• [やること]: 本文抜粋の「お話をした感じでは、その人の年収を主とした返済能力、そし」から「揃えて誠意をもって対応しました。」までの部分を、「担保価値」を「資産価値」に置き換えて書き直してもらえますか。

───── 本文抜粋 ─────

そこで、11月の中旬に、土地のローンを借りている七十七
銀行(宮城県が主たる地盤の地方銀行です。借りられた推定
理由は作者紹介のページをご覧下さい)郡山支店に相談に
行って来ました。

差し当たり、公庫を利用すること、また建物の見積書を示して
1900万円程度の借り入れを希望する旨を伝えたところ、
担当の融資窓口の女性の方より、自分が建てる家の床面籍、
及び適用できる割増融資の種類などを聞かれ、ちょっとした
やりとりの後、検討しますので何か有ったら連絡します、という
次第です。正直に言いますと、この建築予算では、土地のロー
ンを含めて返済比率が年収の33%程度になるんですね。
私自身は勿論承知し、独身のままであれば月約9万 ボーナス
加算約25万円を返していける自信はあります。覚悟も出来て
います。しかし、銀行がどう見てくれるかですよね。

お話をした感じでは、その人の年収を主とした返済能力、そし
て融資対象となる物件の担保価値に敏感になっている印象が
ありました(私の場合は土地購入で銀行ローンを借りているか
ら尚更なのでしょう。公庫融資を受ければ、銀行は強制的に
二番抵当権者に下がる訳ですし)。まあ、土地融資を受けた時の
ように自分からアピールするより他に方法はないので、資料も
揃えて誠意をもって対応しました。 

そのお陰かどうかは分かりませんが、先月に借り入れの内諾
の電話がありました(全て、基準金利で借りることが条件になる
ようです。まあ自分の家の場合高耐久木造融資に開口部断熱
省エネ給湯融資に今年の目玉生活空間倍増融資をフルに活用
すれば、それは可能です)。100%融資となる希望金額満額に
つき借り入れを認めてくれる訳ですから、本当に有り難いもの
です。まあ、他を当たればもっと簡単に貸してくれるところもある
のでしょうが、自分は全体的に審査が厳しいところほど、借り入
れの条件は良くなるように感じています。何はともあれ、ひとま
ずはやれやれです。

そうすると、いよいよ業者の最終決定に突入ということになり
ます。とはいえ、各メーカー毎に一長一短があって決め手に
乏しい事もまた事実。

───── データ ─────

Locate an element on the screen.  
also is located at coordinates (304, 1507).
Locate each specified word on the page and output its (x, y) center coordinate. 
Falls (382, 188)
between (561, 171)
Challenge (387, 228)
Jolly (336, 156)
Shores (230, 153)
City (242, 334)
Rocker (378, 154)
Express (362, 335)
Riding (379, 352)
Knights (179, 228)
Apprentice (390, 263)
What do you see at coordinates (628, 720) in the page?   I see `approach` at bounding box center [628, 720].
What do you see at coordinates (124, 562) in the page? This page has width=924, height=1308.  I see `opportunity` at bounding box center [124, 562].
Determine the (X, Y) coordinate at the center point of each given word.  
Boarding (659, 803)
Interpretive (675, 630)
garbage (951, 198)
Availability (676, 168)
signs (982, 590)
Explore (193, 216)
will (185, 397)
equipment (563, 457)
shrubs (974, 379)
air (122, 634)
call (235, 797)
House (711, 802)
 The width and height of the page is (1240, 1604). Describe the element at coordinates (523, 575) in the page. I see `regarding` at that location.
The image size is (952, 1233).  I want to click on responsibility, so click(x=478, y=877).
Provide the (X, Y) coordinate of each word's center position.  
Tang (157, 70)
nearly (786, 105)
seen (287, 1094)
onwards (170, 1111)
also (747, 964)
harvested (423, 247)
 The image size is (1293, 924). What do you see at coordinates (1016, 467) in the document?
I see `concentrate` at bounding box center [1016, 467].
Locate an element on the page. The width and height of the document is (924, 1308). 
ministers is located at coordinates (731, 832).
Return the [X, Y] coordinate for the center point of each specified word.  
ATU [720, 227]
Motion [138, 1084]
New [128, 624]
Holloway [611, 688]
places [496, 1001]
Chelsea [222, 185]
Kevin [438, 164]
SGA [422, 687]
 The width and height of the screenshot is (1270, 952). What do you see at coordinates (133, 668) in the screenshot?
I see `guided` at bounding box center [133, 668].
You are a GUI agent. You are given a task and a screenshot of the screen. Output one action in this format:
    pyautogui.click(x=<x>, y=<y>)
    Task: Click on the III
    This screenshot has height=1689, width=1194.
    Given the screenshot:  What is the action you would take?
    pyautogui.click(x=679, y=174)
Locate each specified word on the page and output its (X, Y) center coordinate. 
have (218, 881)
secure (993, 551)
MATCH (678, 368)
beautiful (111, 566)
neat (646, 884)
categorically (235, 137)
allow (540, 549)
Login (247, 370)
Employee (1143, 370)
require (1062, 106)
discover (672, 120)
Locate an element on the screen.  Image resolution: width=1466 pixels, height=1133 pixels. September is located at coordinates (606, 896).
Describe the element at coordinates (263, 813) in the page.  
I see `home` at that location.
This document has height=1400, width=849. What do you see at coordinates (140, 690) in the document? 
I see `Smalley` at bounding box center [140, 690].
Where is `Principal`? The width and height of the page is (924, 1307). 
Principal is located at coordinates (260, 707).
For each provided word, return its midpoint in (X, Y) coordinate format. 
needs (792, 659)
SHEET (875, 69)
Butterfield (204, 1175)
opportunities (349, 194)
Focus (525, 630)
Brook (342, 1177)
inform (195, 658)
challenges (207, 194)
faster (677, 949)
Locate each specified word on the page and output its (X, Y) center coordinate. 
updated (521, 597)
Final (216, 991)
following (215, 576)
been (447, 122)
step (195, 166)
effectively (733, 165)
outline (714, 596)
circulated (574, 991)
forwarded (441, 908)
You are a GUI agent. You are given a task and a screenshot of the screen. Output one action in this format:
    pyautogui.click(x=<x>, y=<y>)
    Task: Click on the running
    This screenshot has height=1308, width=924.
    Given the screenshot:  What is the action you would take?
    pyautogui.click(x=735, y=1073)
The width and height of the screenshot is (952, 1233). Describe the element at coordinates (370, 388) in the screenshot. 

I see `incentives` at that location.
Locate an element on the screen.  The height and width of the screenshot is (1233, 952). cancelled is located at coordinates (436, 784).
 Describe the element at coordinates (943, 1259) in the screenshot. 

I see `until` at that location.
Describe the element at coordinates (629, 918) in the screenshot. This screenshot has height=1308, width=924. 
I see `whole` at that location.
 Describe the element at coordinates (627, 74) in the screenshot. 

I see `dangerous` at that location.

─────

• [回答]:
お話をした感じでは、その人の年収を主とした返済能力、そし
て融資対象となる物件の資産価値に敏感になっている印象が
ありました(私の場合は土地購入で銀行ローンを借りているか
ら尚更なのでしょう。公庫融資を受ければ、銀行は強制的に
二番抵当権者に下がる訳ですし)。まあ、土地融資を受けた時の
ように自分からアピールするより他に方法はないので、資料も
揃えて誠意をもって対応しました。